Convertei-vos a Mim de todo o coração

 

Ao ouvirmos as Leituras, sentimo-nos a inaugurar a Quaresma com um forte apelo à conversão e também com um forte sentimento de esperança no perdão do Senhor, do Senhor que é “clemente e compassivo, paciente e misericordioso”.

“Convertei-vos a Mim de todo o coração”, diz-nos o Ele. De todo o coração, isto é, em toda a nossa interioridade, em todas as nossas virtualidades, na nossa inteligência e na nossa vontade. O Senhor convida-nos a que nos voltemos para Ele, sempre dotado de piedade e ternura, de compreensão e de disposição para nos perdoar. Ele tem entranhas, sentimentos e coração de mãe para connosco, uma bondade de Quem, apesar do nosso pecado, se mantém igual a si próprio, sempre fiel ao Seu amor gratuito, ao Seu dom inicial.

Pela boca do Profeta Joel, o Senhor diz-nos: Rasgai o vosso coração, convertei-vos ao Senhor, tocai a trombeta, ordenai um jejum, proclamai uma reunião sagrada, reuni o povo, convocai a assembleia, congregai os anciãos, reuni os jovens e as crianças e chorem os ministros do Senhor dizendo: Perdoai, Senhor, perdoai ao vosso povo, para que possa cantar sempre os vossos louvores… Desde o mais velho ao de mais tenra idade, ninguém deve ser excluído ou auto excluir-se deste apelo que o Senhor nos faz, por intermédio da Igreja, à vivência deste “tempo favorável”, deste “dia da salvação”, como refere São Paulo.
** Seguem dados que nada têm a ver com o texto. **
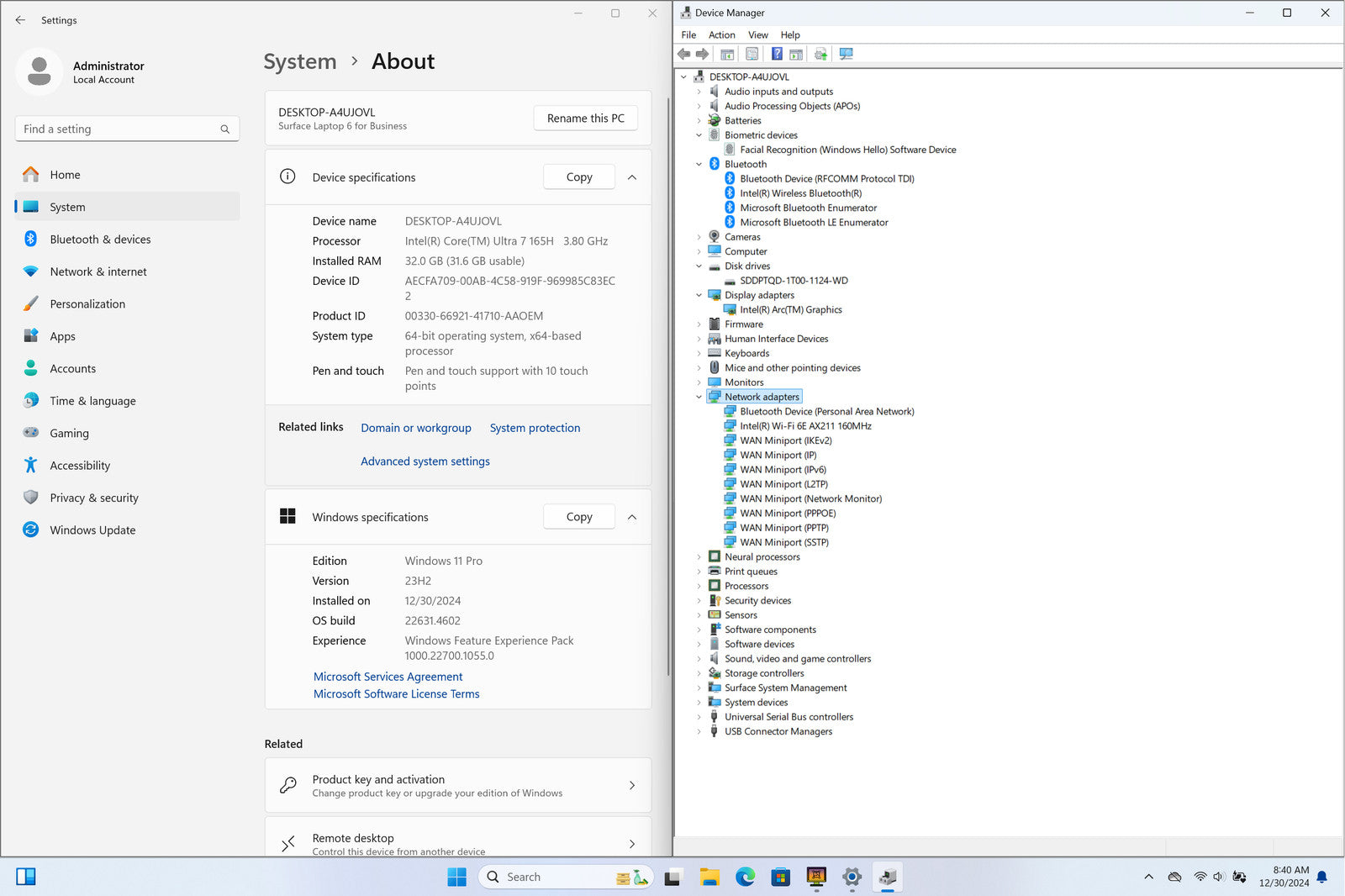Open Microsoft Edge from the taskbar
This screenshot has width=1345, height=896.
click(745, 878)
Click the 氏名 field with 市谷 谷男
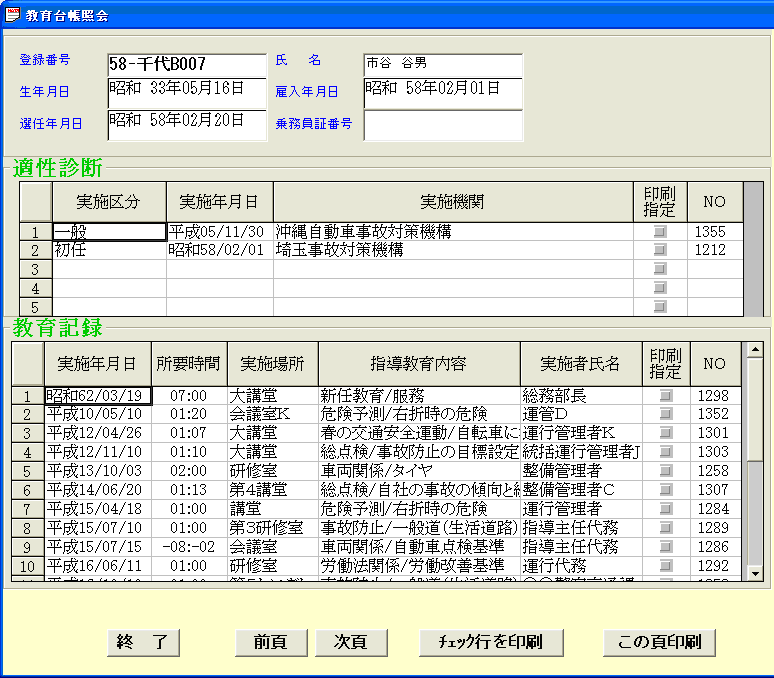 [x=442, y=63]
E São Paulo na segunda leitura, exaltando a grandeza do ministério apostólico em que está investido, não se limita a dar-nos um conselho ou uma sugestão. Ele faz-nos um verdadeiro pedido em nome de Cristo do qual se sente embaixador, e diz-nos: “Irmãos … é Deus quem vos exorta por nosso intermédio. Nós vos pedimos em nome de Cristo: reconciliai-vos com Deus … Como colaboradores de Deus, nós vos exortamos a que não recebais em vão a Sua graça”.

Poderemos perguntar: mas que sentido faz este apelo tão solene e tão urgente?

Deixemos que seja o Papa Francisco a responder a esta pergunta: “Porque Cristo sabe quanto somos frágeis e pecadores, conhece a debilidade do nosso coração, vê-o ferido pelo mal que cometemos e padecemos; sabe quanta necessidade temos do perdão, sabe que temos necessidade de nos sentirmos amados para fazer o bem. Sozinhos, não somos capazes. Por isso, o Apóstolo não nos pede para fazer algo, mas para nos reconciliarmos com Deus, para lhe permitir que nos perdoe, com confiança, porque “Deus é maior do que o nosso coração” (1 Jo 3, 20) (…) Pode haver alguns obstáculos que fecham as portas do coração.

Há a tentação de blindar as portas, ou seja, de conviver com o próprio pecado, minimizando-o, justificando-se sempre, pensando que não somos piores do que os outros; mas assim fecham-se as trancas da alma e permanecemos fechados dentro, prisioneiros do mal.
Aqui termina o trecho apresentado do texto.